Dennis flicked the lighter and stared at the flame as it licked the air. He took the wadded-up pages of his writing homework and set them ablaze, then tossed them onto the pile of crumpled paper and quickly exited the room.
He made his way back to his own room with two stops to start fires in the wastebaskets in the rooms of other patients who were sleeping.

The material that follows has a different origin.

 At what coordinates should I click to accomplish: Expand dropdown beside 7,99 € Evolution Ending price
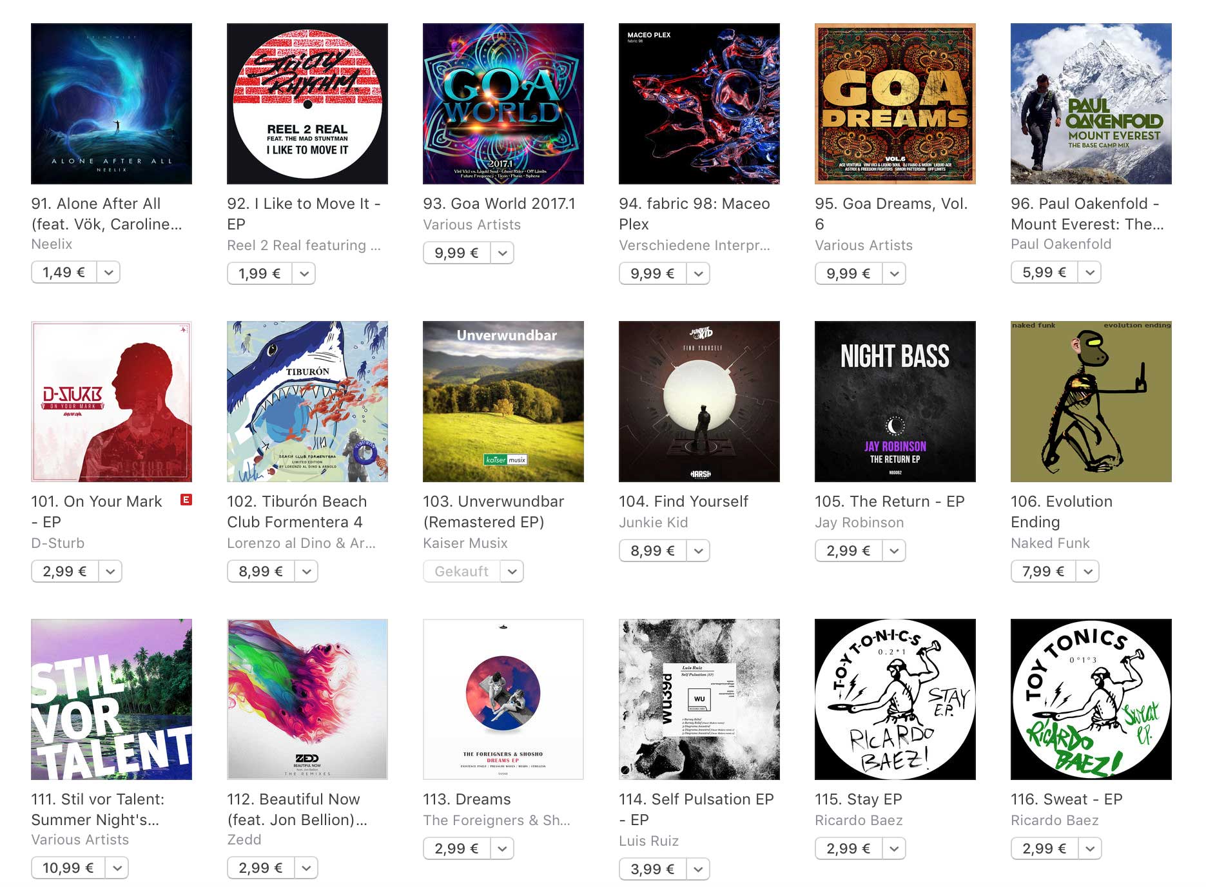1087,572
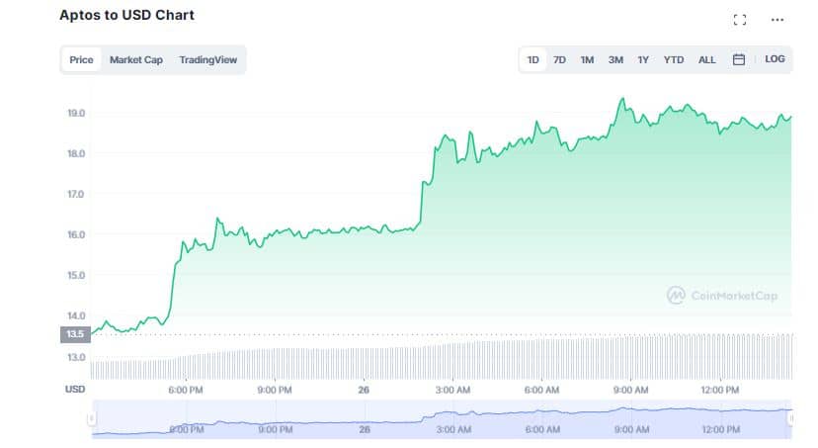This screenshot has height=448, width=818.
Task: Open the TradingView chart tab
Action: [x=207, y=60]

When he got back to his room, he grabbed his plastic bag of stuff and waited by the door.
It seemed to take a long time before the fire alarm went off. Dennis had begun to think all his fires had burned out, and he was going to be really disappointed. But then several things happened at once. The fire alarm went off. Someone started screaming. And the oxygen tanks in the room at the end of the hall exploded.
All of a sudden people came running down the hall past his room. Dennis opened the door and stepped out. Orange flames were coming out of the door at the end of the hall. Nurses were pulling patients out of the rooms nearby. Other patients were wandering into the hall on their own, drooling and confused.
Nasty black smoke came rolling down the hall, stinking with the smell of plastic burning. Right across the hall from Dennis, a man came through the door screaming, his flaming arms raised straight up in the air.
Dennis stared at him, transfixed, then bolted.
In the chaos of people running and screaming, alarms blaring and sprinklers going off, no one noticed a twelve-year-old boy go right out the front door and disappear into the night.
71
Hiding
.
The thought came to him in the hazy gray of predawn.
Hiding in plain sight.
Vince slipped out of bed, pulled on some sweatpants and a T-shirt, and went across the hall. Anne had gone to Haley in the middle of the night when Bad Daddy had paid a visit to the little girl’s dreams.
He looked in on them now and felt a tug at his heart. They were curled up together, sound asleep. They could have easily been mother and daughter with their dark hair and turned-up noses.
As trying as the circumstances were, Haley had seamlessly fitted into their lives as if she belonged there. When he thought about it, Vince had a hard time believing it had been only a few days.